La crème, « ça va avec tout »

Si les épices, herbes et condiments étaient peu présents, la crème était l’assaisonnement principal. Dans la mesure du possible, elle pouvait accommoder de multiples aliments : les soupes de courge, les divers gratins de pommes de terre, de pâtes, de poireaux ou de courge, les purées de pommes de terre, les fricassées de légumes (dont celles de courge, d’épinards, de haricots verts), mais aussi la sauce des salades vertes, des haricots verts ou en grains, des betteraves rouges, avec les radis et les fraises, sur les tartines de paria ou vincuit et bien entendu le poulet... ou encore la tasse de café ! Elle entrait dans la confection du boudin, de la tarte à la crème*, du flan et de la tarte au fromage, des boulettes* de porc et même de la pâte à tarte dans certaines familles. En somme, la crème fraîche pouvait être employée de l’entrée au dessert, froide ou chaude, cuisinée ou non. Elle apparaît véritablement comme un aromate qui donne de la saveur aux principaux aliments et les rend appétissants. Mais si elle allait avec de multiples aliments, elle n’était, en réalité, pour des raisons économiques, pas systématiquement utilisée : elle était ajoutée, selon les familles, en quantité plus ou moins importante et surtout à une fréquence variable.
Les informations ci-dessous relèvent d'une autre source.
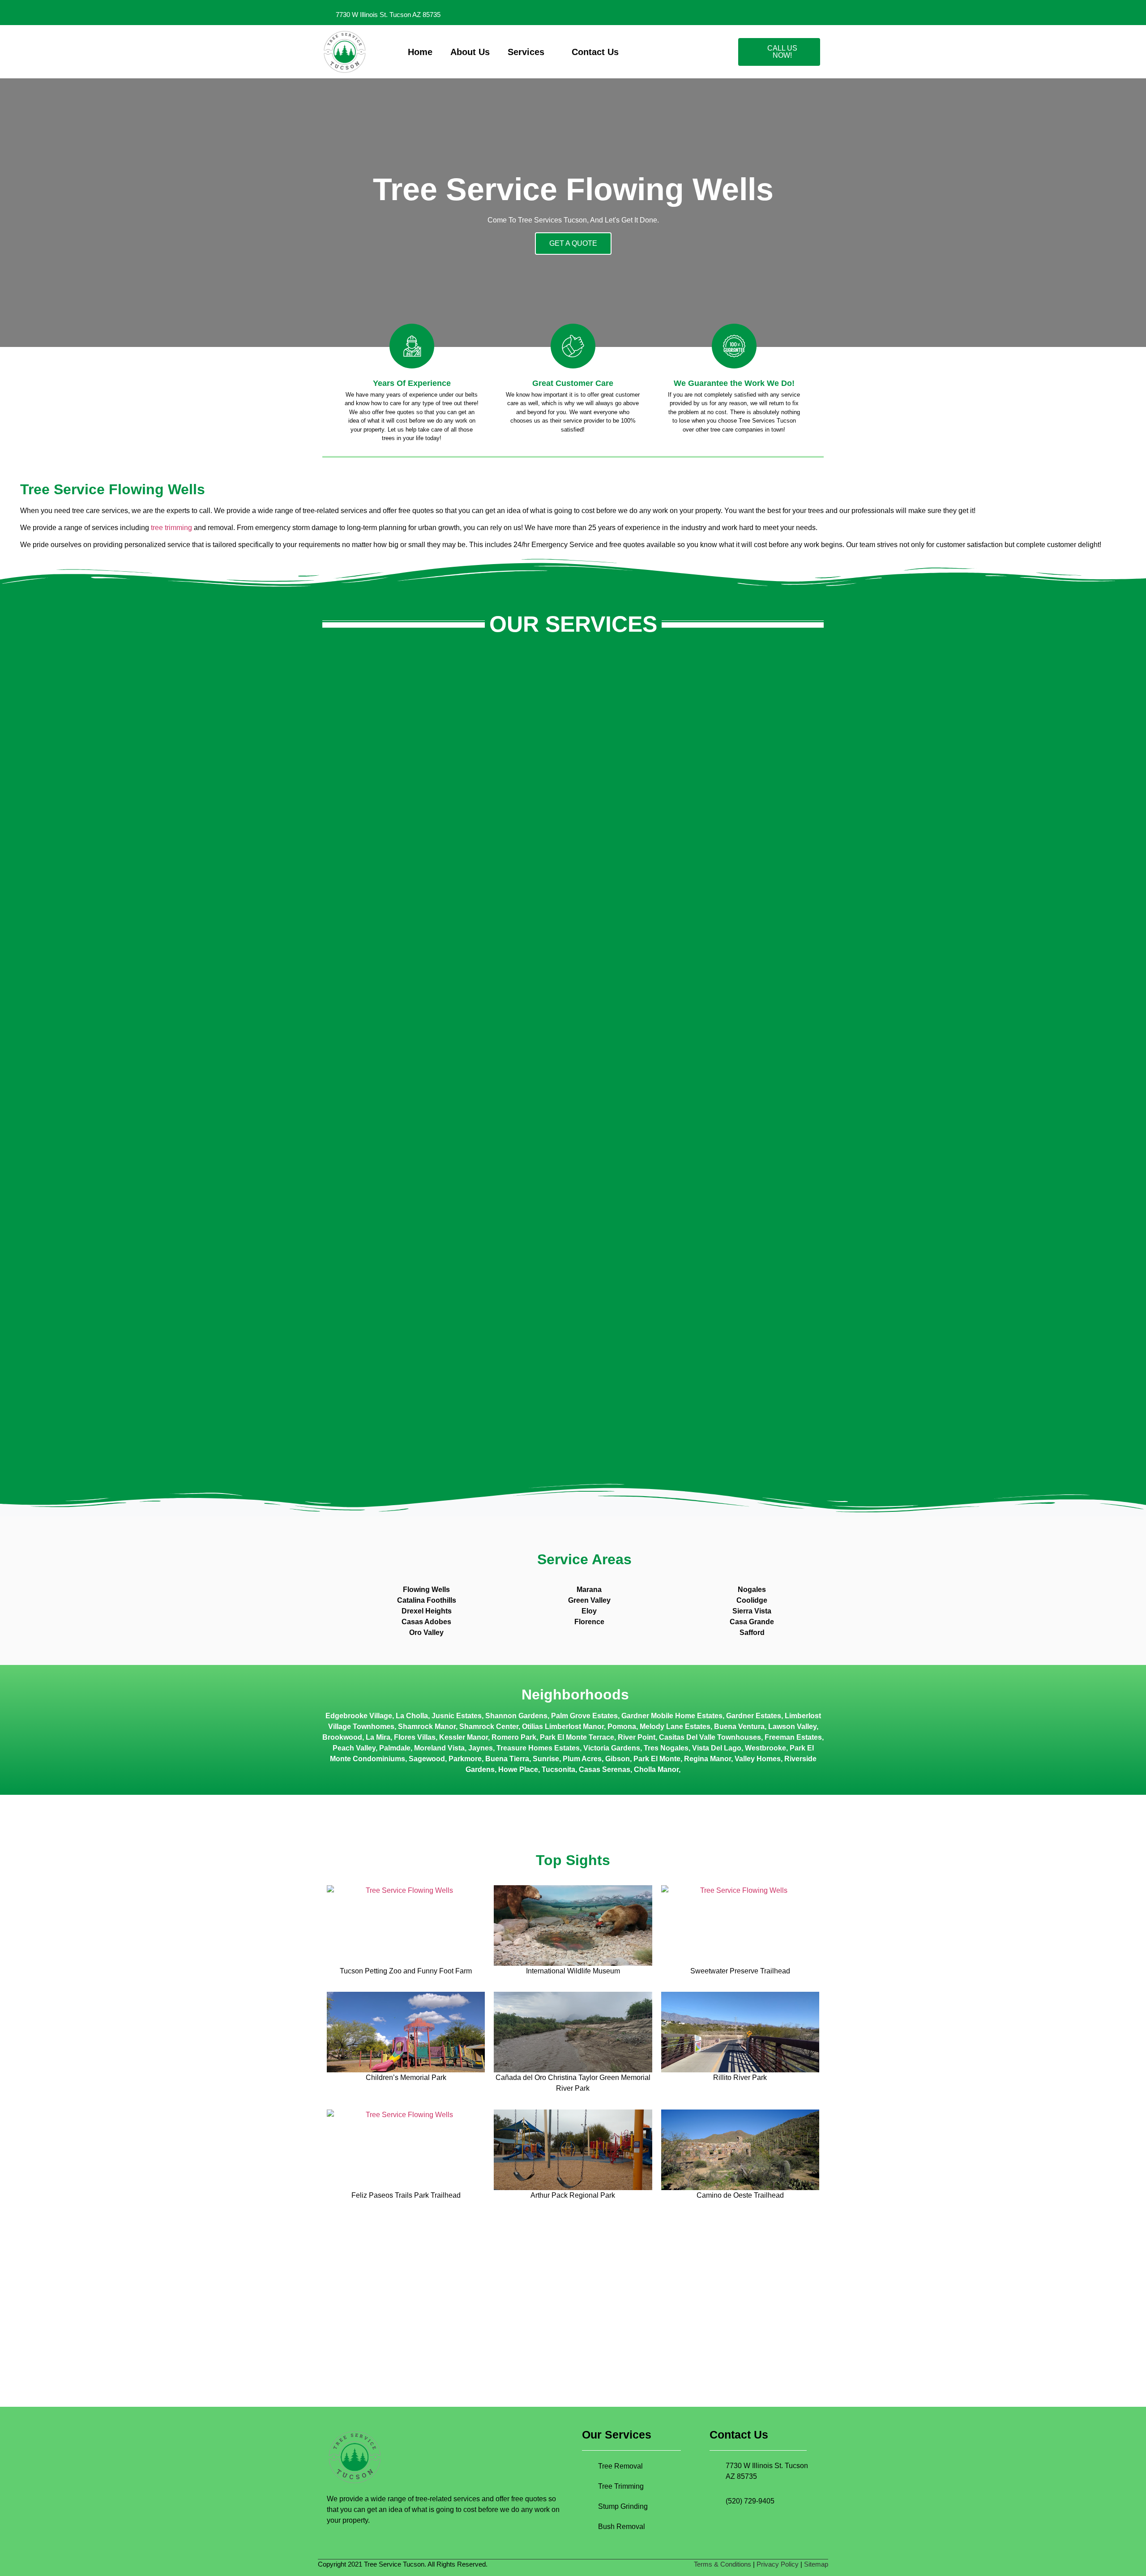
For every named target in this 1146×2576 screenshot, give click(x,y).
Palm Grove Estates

Il ressort, de cette utilisation de la crème, une association singulière, très courante, avec le vinaigre qui se manifeste tant dans les sauces de salade et des betteraves rouges, que dans les fricassée de courge, la cuisson des oeufs au plat ou la tarte à la lyonshe.

Si la crème reste un assaisonnement caractéristique de la cuisine bressane, elle fait l’objet d’une évolution similaire à celle du beurre : elle reste très consommée dans certains ménages mais tend à l’être beaucoup moins dans d’autres : « ‘ben on parle beaucoup de crème, mais on n’en mange pas tant que ça maintenant. C’est vrai qu’avant on cuisinait beaucoup, beaucoup à la crème ’». Cependant les aliments qu’elle assaisonne ont évolué. Ainsi, de nouveaux produits, tels que les fromages blancs, les escalopes de poulets ou de dinde, les endives au jambon ou encore les escargots et les grenouilles, sont maintenant cuisinés ou servis avec de la crème fraîche : « ‘les escargots se mangeaient essentiellement au beurre autrefois alors qu’aujourd’hui dans les restaurants tu manges des escargots à la crème. Et les grenouilles aussi on les mange à la crème aujourd’hui’ ». Mais si cette matière grasse est désormais ajoutée à de nouveaux aliments, à l’inverse, se raréfient certaines préparations à base de crème comme les sauces de salade verte ou de betterave. Beaucoup de Stéphanois ont arrêté cet assaisonnement ou ne le réalisent qu’occasionnellement. De manière générale, l’assaisonnement singulier à la crème et au vinaigre risque de tomber en désuétude. En effet, outre le déclin des sauces à la crème, les tartes à la lyonshe ont quasiment disparu, les oeufs sont rarement ainsi assaisonnés, etc. Seules les courges, et désormais également les courgettes, sont parfois cuisinées en fricassée, assaisonnées de ces deux ingrédients.